TASKS TO CARRY OUT:
- 1) Answer these from the post about Mater Dei Apostolate:
(a) In which neighborhood is Mater Dei Apostolate?
(b) In what year did St. Peter's Catholic Church close?
(c) What was the Basilica in Milwaukee built from?
- 2) Write the next part of the post about Mater Dei Apostolate, starting right after its final line.

SELECTED EXCERPT:
□ □ □

Mater Dei Apostolate

Students at Mater Dei open house.

I recently attended the open house at Mater Dei Apostolate in the Lincoln Park neighborhood.

I don’t have children of the age to attend this school, but I come from a Catholic elementary education (at a Parish school with fewer than a hundred students), Jesuit high school and university education. I’m always impressed by the mission of Catholic education and impressed by the particular story of this Catholic school.

Also, frankly, I’m a bit mystified by the relative lack of influence of Catholic cultural institutions in Duluth — coming from Milwaukee, where the Polish and Italian communities worked, through the 19th century, to build neo-gothic masterpieces like my old Church. The Basilica in Milwaukee was constructed from marble from a decommissioned post office in Chicago. The Joan of Arc chapel was reconstructed from stones sent from France, and so is, in a way, 500 years old.

In Minneapolis, too, the Basilica and the Cathedral cast long architectural and cultural shadows.

But Duluth, the cultural traces have been lighter. St. Peter’s Catholic Church closed in 2010, and as I understand it, the cool grotto next door has fallen into disrepair. So when I see passion brought to Catholic culture and education — even though I no longer count myself a Catholic — I am interested. I want to see what good that passion can do for the community.

Mater Dei Apostolate is a site where some folks are coming together to do some good for the community.

Families at Mater Dei Open House

Families at Mater Dei Open House

Mater Dei is an example of “hybrid” education, where the teachers work in tandem with parents on a class-by-class basis.

Our hybrid high school is a blend between a homeschool and conventional school program. Our students are classified as homeschool students in accordance with Minnesota law, but they are taught fully by qualified instructors at our education center. Students who follow the full Mater Dei curriculum are on-campus throughout the week and have the experience of a university style brick-and-mortar school.

As a professor of rhetoric, I’m really interested in the ways that rhetoric is at the core of the curriculum. St. Augustine was trained in rhetoric, after all.

Statue of the Blessed Virgin Mary, now a centerpiece at Mater Dei Apostolate

Statue of the Blessed Virgin Mary, now a centerpiece at Mater Dei Apostolate

I kind of wonder whether a statue like this was in the grotto next to St. Peter’s — does anyone know the origin of this statue?

□ □ □

INFORMATION:
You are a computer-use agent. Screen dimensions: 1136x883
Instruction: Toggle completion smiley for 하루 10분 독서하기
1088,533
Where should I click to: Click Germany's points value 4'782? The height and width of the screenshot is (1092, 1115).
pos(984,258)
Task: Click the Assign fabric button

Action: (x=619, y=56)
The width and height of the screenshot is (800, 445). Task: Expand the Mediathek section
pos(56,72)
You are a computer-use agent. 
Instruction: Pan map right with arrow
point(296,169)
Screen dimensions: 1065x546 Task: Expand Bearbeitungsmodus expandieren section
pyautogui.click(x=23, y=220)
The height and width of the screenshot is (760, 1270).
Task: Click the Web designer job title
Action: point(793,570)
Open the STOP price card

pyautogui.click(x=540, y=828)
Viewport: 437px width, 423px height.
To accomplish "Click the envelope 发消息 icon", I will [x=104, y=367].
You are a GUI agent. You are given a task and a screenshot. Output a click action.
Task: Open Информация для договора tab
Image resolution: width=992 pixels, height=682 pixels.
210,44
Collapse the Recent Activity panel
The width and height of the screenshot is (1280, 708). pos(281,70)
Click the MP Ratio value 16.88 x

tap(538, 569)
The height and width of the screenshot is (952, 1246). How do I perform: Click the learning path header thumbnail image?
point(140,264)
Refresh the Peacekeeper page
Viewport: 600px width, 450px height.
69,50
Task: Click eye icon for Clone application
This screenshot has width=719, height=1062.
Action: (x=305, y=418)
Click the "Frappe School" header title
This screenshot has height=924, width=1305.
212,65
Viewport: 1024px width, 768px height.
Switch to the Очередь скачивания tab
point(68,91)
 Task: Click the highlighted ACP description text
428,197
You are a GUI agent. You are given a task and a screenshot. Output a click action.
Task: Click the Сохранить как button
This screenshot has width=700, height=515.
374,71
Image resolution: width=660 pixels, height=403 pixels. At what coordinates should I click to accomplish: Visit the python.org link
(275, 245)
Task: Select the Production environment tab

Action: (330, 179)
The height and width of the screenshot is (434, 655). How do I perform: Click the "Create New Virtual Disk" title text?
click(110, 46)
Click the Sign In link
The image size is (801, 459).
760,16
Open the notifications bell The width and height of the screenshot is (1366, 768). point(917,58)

□ □ □

TASK RESPONSES:
- 1)
(a) Lincoln Park
(b) 2010
(c) Marble from a decommissioned post office in Chicago

- 2)
One of the things that impressed me most about Mater Dei is the significant and important role of women in its foundation and governance. The origin story of the school, really, is the story of a mother who wanted to build a place for her children to be educated. But in this work, she’s participating, really, in the centuries-long tradition in which men “led” the church but women were responsible for doing the good work of the Church in the world — founding hospitals, for example (St. Mary’s in Duluth, of course), and, of course, schools. (My colleague and friend Liz has written about this here.)

One of the Stations of the Cross, now a centerpiece at Mater Dei Apostolate

One of the Stations of the Cross, now a centerpiece at Mater Dei Apostolate

One of the Stations of the Cross, now a centerpiece at Mater Dei Apostolate

One of the Stations of the Cross, now a centerpiece at Mater Dei Apostolate

These reliefs, carved in wood, were relocated to Mater Dei from a local parish — do they have a story? Were they made in Duluth?

I learned a few things at the presentations by faculty and leadership — there was a moment when one of the teachers talked about how there is nothing to “fear” from secular knowledge. I hadn’t thought that there was — but I was taught by Jesuits, who were very insistent, when teaching us Catholic doctrine, that teaching us about the historical heresies was part of understanding the ways that the Church discovered truth. Similarly when teaching us science, science was part of the ways of learning the truths of faith and of the world — this was an interconnected gesture. But then, a Jesuit is the Vatican astronomer. (Really, that interview is a great read.) Jesuits have always been unique in Catholic intellectual and spiritual life.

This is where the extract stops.